A investigare sui casi ci sono due poliziotti molto diversi per generazione e atteggiamenti. Li dividono il carattere, gli studi, la provenienza. Al fianco di Amendola c’è infatti un giovane viceispettore di colore (Miguel Gobbo Diaz), non immune al fascino della giovane figlia del capo, medico legale, (Rosa Diletta Rossi) che lavora con loro di cui il padre è morbosamente geloso.
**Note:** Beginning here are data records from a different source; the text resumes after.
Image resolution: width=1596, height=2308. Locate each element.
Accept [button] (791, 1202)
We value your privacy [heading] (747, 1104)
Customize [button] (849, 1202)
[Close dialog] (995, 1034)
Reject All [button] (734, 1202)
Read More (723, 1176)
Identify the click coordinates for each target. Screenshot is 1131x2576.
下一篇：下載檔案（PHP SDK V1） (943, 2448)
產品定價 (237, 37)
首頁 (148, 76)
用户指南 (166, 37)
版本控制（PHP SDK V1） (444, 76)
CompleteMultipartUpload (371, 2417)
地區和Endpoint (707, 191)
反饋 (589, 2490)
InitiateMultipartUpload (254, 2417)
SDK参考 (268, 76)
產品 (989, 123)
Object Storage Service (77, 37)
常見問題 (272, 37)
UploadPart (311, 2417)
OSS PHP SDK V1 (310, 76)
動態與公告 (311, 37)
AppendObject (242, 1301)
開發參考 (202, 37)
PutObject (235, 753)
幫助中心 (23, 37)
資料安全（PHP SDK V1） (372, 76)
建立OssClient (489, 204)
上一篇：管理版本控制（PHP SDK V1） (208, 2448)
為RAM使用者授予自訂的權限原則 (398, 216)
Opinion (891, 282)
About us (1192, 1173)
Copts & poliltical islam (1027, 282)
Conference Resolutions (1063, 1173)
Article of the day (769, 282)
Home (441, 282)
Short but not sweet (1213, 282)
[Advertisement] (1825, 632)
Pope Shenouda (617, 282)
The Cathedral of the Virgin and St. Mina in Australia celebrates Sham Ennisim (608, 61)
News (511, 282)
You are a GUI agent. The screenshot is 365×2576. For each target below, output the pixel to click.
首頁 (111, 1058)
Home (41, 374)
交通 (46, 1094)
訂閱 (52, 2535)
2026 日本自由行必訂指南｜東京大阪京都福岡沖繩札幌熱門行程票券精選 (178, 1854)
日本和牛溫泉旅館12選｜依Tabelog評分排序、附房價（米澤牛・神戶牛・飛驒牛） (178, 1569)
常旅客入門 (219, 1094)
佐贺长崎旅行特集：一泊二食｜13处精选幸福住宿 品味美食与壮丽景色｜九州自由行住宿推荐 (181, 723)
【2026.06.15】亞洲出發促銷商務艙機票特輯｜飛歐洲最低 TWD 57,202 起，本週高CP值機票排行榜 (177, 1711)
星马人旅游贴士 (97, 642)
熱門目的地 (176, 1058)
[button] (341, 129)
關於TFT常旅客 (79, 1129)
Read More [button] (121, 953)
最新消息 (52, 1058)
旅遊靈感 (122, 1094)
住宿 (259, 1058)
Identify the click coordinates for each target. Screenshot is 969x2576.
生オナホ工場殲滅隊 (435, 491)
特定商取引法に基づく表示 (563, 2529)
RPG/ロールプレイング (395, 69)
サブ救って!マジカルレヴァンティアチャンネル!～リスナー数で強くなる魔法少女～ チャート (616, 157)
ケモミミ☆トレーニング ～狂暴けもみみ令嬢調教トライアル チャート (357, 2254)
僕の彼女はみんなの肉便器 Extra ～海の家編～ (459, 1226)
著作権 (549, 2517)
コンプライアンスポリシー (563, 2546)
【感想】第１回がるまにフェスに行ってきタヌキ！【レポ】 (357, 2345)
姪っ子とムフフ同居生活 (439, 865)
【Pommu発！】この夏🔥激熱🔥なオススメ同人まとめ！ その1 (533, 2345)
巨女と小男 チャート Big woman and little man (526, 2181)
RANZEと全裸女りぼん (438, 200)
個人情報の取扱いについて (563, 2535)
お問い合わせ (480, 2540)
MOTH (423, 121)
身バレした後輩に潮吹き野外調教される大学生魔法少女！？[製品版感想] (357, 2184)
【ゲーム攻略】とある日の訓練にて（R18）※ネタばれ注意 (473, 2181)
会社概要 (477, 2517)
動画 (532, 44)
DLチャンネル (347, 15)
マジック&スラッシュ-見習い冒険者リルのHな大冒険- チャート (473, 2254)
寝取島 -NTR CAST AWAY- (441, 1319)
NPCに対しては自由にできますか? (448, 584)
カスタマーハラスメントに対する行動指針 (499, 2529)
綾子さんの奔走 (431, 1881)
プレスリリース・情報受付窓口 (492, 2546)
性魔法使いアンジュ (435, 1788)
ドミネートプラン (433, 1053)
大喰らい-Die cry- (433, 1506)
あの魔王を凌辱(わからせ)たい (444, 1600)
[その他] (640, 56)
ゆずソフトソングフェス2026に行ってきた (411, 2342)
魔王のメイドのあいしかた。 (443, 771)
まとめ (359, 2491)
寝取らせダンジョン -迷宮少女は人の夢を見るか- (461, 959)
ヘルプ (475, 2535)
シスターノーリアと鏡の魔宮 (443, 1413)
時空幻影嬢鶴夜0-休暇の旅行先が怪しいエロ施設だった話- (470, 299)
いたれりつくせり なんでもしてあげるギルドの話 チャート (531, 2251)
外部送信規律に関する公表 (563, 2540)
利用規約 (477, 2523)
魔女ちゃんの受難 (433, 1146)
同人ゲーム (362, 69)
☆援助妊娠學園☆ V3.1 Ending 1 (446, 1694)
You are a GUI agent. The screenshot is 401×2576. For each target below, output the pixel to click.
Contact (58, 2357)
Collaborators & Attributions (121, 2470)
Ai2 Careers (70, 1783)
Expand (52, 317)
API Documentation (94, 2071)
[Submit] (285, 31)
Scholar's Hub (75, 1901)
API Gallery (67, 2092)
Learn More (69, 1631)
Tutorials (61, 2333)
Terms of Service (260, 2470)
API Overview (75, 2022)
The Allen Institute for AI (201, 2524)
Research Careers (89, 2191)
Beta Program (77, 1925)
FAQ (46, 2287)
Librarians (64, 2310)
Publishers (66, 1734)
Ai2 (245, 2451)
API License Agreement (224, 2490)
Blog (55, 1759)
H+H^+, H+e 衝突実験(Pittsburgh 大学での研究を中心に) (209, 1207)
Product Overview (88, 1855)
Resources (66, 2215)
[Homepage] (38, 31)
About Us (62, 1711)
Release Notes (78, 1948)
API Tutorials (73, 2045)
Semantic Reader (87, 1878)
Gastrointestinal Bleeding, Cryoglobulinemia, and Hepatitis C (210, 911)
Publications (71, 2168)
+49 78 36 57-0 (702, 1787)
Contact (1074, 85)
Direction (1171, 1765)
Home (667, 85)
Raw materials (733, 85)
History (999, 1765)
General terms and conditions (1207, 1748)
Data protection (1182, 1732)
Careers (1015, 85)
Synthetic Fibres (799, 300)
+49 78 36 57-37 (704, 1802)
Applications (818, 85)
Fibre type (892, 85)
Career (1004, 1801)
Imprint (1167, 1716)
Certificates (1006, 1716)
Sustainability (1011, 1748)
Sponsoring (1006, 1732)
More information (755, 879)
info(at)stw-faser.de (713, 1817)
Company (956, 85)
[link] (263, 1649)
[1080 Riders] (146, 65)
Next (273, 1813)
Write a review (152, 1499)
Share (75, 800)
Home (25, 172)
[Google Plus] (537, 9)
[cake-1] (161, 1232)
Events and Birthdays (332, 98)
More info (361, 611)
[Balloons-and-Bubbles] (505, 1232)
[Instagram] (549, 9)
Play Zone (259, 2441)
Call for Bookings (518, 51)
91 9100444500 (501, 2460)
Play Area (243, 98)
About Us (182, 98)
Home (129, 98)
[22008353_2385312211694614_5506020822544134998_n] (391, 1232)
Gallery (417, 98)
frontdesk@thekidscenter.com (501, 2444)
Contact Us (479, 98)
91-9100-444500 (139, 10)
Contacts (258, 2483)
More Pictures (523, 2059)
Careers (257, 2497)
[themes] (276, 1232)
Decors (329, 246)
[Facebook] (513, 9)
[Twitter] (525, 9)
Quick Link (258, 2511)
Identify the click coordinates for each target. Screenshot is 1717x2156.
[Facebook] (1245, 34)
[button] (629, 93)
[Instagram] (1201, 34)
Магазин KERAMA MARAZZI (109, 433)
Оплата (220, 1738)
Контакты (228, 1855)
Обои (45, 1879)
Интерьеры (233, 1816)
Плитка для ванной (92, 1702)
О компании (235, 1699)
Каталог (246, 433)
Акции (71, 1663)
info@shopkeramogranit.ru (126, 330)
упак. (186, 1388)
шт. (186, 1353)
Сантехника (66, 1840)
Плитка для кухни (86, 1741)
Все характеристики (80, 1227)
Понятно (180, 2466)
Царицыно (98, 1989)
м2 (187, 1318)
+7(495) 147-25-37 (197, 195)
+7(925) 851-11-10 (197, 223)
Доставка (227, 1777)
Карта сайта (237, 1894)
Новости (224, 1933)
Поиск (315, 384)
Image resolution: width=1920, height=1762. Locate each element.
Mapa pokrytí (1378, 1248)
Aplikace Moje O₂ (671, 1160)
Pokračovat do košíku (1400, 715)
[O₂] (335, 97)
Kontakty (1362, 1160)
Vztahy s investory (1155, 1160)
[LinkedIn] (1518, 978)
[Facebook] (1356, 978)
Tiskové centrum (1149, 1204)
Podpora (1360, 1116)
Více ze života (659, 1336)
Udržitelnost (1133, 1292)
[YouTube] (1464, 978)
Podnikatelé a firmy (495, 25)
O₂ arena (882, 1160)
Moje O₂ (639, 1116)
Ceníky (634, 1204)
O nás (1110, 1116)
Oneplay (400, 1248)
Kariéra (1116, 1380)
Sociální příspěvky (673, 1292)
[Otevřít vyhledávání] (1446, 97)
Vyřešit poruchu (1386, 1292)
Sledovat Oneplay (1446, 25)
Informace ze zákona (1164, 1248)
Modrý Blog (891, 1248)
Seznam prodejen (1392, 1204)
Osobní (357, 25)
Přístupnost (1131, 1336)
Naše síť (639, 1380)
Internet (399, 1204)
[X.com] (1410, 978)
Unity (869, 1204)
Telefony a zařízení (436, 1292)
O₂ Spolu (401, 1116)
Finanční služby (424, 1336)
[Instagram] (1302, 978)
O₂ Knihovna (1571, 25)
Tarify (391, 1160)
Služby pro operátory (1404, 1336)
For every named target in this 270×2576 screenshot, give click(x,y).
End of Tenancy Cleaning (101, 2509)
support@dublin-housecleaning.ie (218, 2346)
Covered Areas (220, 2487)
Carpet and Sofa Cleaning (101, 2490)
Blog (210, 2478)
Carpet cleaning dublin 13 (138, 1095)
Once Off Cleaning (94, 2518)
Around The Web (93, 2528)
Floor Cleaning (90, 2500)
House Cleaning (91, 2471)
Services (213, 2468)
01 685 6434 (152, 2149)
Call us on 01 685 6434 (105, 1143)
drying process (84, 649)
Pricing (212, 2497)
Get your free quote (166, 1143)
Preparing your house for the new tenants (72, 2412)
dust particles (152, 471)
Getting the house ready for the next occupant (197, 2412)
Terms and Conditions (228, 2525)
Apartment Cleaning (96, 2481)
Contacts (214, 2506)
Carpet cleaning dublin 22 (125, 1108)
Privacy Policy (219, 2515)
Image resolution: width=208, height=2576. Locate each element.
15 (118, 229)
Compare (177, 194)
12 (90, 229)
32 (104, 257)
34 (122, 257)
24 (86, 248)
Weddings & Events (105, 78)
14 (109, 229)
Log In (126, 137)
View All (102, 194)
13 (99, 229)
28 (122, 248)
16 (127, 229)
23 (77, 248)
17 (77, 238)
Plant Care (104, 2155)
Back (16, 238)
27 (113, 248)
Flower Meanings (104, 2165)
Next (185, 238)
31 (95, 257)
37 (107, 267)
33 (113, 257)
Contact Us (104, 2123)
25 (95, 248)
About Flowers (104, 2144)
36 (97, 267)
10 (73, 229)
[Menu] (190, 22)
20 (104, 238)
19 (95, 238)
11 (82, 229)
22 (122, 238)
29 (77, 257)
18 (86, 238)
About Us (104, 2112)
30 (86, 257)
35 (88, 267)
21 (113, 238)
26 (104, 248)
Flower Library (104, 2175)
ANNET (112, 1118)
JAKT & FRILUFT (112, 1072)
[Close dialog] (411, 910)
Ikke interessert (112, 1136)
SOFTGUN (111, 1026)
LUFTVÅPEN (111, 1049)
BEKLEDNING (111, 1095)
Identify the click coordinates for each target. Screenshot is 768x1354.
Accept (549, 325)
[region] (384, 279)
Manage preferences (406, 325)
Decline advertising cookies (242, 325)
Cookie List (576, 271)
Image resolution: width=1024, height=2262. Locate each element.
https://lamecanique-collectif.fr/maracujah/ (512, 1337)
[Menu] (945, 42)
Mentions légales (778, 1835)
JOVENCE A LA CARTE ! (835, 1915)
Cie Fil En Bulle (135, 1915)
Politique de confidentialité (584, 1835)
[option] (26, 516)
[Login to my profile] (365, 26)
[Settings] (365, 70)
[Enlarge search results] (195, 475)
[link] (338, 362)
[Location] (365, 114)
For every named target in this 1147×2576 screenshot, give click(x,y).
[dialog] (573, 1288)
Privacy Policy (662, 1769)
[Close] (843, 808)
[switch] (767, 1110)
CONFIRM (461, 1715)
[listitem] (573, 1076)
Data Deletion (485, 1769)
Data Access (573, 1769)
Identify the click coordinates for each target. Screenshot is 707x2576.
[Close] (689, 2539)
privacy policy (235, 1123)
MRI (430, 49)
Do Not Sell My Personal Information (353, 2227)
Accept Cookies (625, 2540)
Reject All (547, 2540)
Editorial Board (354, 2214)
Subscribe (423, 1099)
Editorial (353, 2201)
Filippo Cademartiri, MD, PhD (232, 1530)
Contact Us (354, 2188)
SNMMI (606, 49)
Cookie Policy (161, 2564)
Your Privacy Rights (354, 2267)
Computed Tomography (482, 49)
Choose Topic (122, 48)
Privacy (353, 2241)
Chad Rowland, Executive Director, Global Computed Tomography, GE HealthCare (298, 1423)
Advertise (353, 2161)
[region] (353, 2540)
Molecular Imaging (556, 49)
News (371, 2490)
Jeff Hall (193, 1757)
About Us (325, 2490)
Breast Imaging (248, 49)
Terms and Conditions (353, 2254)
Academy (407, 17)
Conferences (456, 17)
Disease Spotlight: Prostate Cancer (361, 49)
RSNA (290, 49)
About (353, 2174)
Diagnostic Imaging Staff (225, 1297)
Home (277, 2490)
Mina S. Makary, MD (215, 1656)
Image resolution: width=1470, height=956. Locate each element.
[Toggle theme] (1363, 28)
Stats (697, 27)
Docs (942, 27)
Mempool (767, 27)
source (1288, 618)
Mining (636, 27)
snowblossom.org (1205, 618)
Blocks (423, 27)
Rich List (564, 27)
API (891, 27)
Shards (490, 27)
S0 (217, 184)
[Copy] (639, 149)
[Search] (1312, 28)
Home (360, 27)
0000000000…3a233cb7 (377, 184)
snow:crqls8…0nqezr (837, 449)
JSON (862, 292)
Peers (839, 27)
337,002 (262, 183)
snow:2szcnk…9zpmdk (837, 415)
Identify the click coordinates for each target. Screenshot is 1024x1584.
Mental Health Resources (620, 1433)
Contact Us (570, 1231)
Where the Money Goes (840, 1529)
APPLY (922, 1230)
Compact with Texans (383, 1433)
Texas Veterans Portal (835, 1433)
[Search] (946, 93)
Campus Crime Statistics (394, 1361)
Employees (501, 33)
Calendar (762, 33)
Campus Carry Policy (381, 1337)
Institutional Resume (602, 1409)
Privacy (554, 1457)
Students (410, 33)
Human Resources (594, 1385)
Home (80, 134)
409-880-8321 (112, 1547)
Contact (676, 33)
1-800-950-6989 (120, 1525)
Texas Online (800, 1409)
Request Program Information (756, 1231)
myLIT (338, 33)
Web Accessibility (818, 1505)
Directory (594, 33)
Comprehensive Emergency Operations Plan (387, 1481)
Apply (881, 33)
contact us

E qui entra in scena il pregiudizio per il colore della pelle e l’estrazione sociale anche se, spiega Amendola presentando la fiction a Roma, il suo ispettore è cinico ma non razzista, amato dalla sua squadra. Gli altri personaggi del commissariato Rione Monti sono interpretati da Fortunato Cerlino, Alessandro Sperduti, Margherita Vicario, Sandra Ceccarelli, Alessia Barela, Antonia Liskova, Angela Finocchiaro e Roberto Citran.
Anche l’ambientazione sembra anticipare la cruda attualità della ragazza drogata, stuprata e lasciata morire in un angolo fatiscente del quartiere romano di San Lorenzo. Le riprese infatti sono state realizzate la scorsa primavera in alcune zone di abbandonate della capitale, tra cui un’ex fabbrica occupata da immigrati, proprio come quelle sgombrate o da sgombrare al centro dei telegiornali. “Affrontiamo il tema dell’integrazione partendo dai personaggi e dalla loro diversità – commenta il regista – dimostrando che è possibile, il problema è sempre il pregiudizio”. “C’è anche uno sguardo sull’intolleranza, ma laico non manicheo – aggiunge Riccardo Tozzi di Cattleya – e trionfa lo humour tipico dei romani”.